Perhaps magic itself has a level of sentience? At least enough to run simple “pass/fail” monitoring checks at a low level all the time? If so, how much does magic think? How smart is it? Can it be fooled? How much power does it take to run these checks? Are there limits to its perception, whether temporal, spatial or something else? Can it be blinded or deafened?
And what if the rules change? Is magic capricious? In The Sorcerer’s Apprentice, why could Balthazar and Dave drive through their own reflection to escape a magical mirror trap, but Horvath needed external help to escape the same sort of trap? Does one need a certain velocity to just blow out of the trap (shades of Back to the Future, where the tech may as well be magic), or some other quirky condition?
The Looking for Group webcomic is one I’ve wondered about lately in that regard as well. The first minor arc in that comic has our central hero incinerated (into ashes!) and then revived by a local priestess, whole and healthy.

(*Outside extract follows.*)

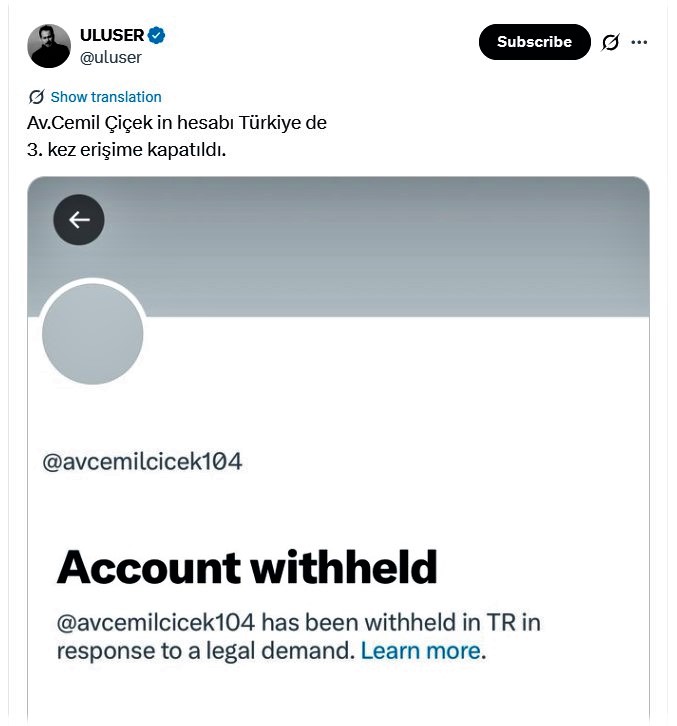The image size is (677, 726).
Task: Open the Learn more link
Action: (421, 651)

Later, that same priestess can’t revive her adopted father, merely because he had suffered some sword slashes to vital arteries. Similarly, she couldn’t fix her uncle’s lost arm (though an artificer managed to make a perfectly functional magical metal one). Did she lose power? Are ashes easier to revive than a whole corpse (albeit minus some blood)? Did magic’s function change? Is this just the Power of Plot changing the rules in the name of Pointless Drama?
I know, this is overthinking things, but I believe there’s merit in having consistent rules that magic function by. That sort of logical underpinning can make a world more interesting. It need not be boiled down to a quantifiable science (though that might be interesting), but a bit of logic and consistency can go a long way in selling something as fantastic as magic, something that inherently goes against our intuition. Even if the end player/reader/viewer doesn’t get these rules explained explicitly, just the fact that they are there and that the creators use them is a boon to the presentation.

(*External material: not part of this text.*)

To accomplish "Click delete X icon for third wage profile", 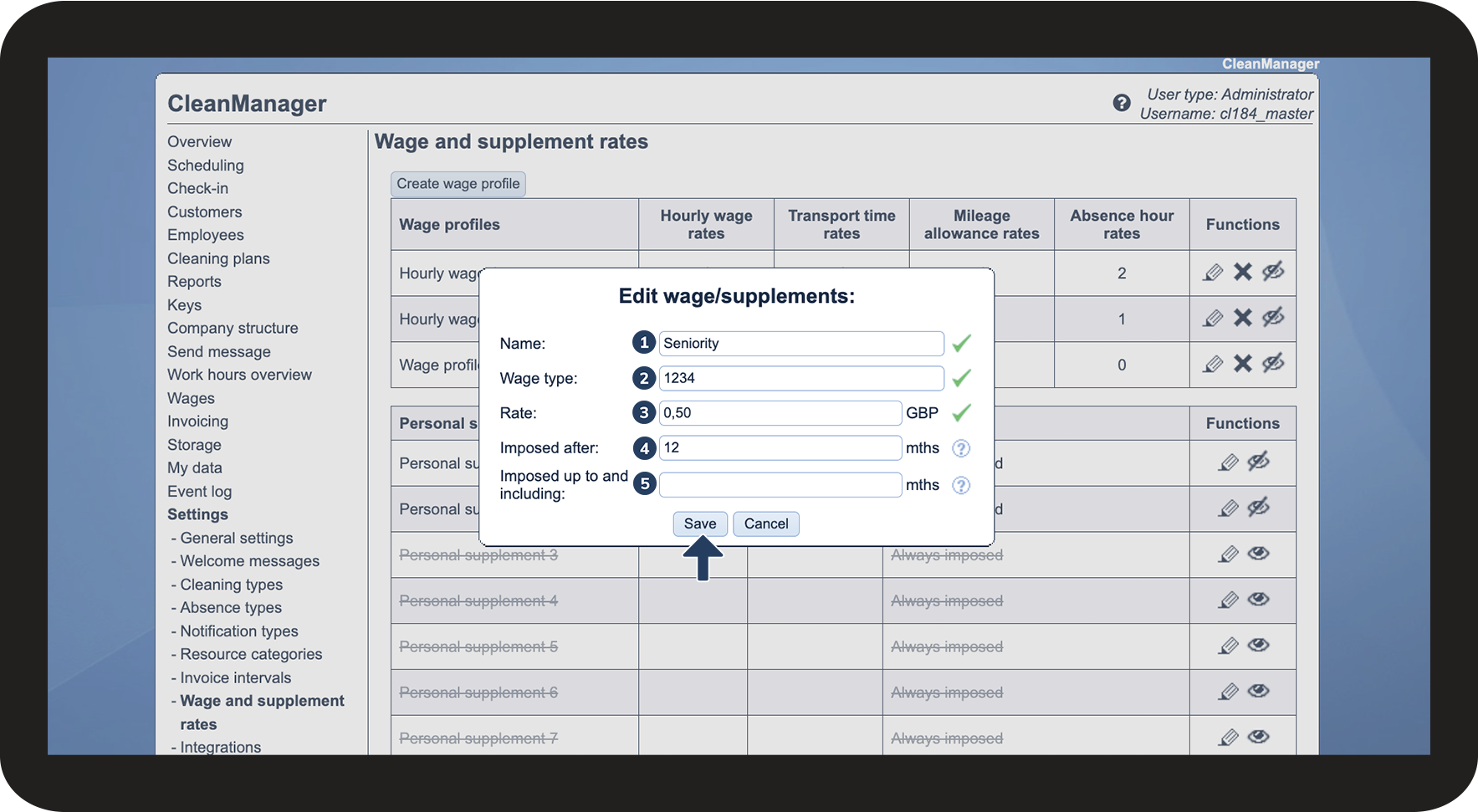I will click(x=1243, y=364).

On the other hand, capricious, chaotic, unpredictable magic has its place, too. I just think that authors, game designers and worldbuilders should put a bit of thought into how and why magic does what it does instead of just making random stuff up and changing the rules as they go. Maybe that’s a level of Batman-crazy preparation that we typically only see in someone like Tolkien and his linguistic and historic backgrounds of Middle Earth… but I think it’s worth it. It seems to me that having that sort of underlying superstructure makes a magical world cleaner and more interesting, if only because it’s easier to be immersed (you’re not always asking “wait, what?” as you play along) and easier to expand (known rulesets are easier to follow, or break as occasion demands).
If nothing else, looking at how things work can provide story hooks and opportunities to delve into a fictional world and issue exposition in new and interesting ways. It’s a good thing to have readers/players/viewers wondering “how” and “why” if the answers exist and help build up the world… and it’s a bad thing if those questions just lead to plot holes and lazy craftsmanship.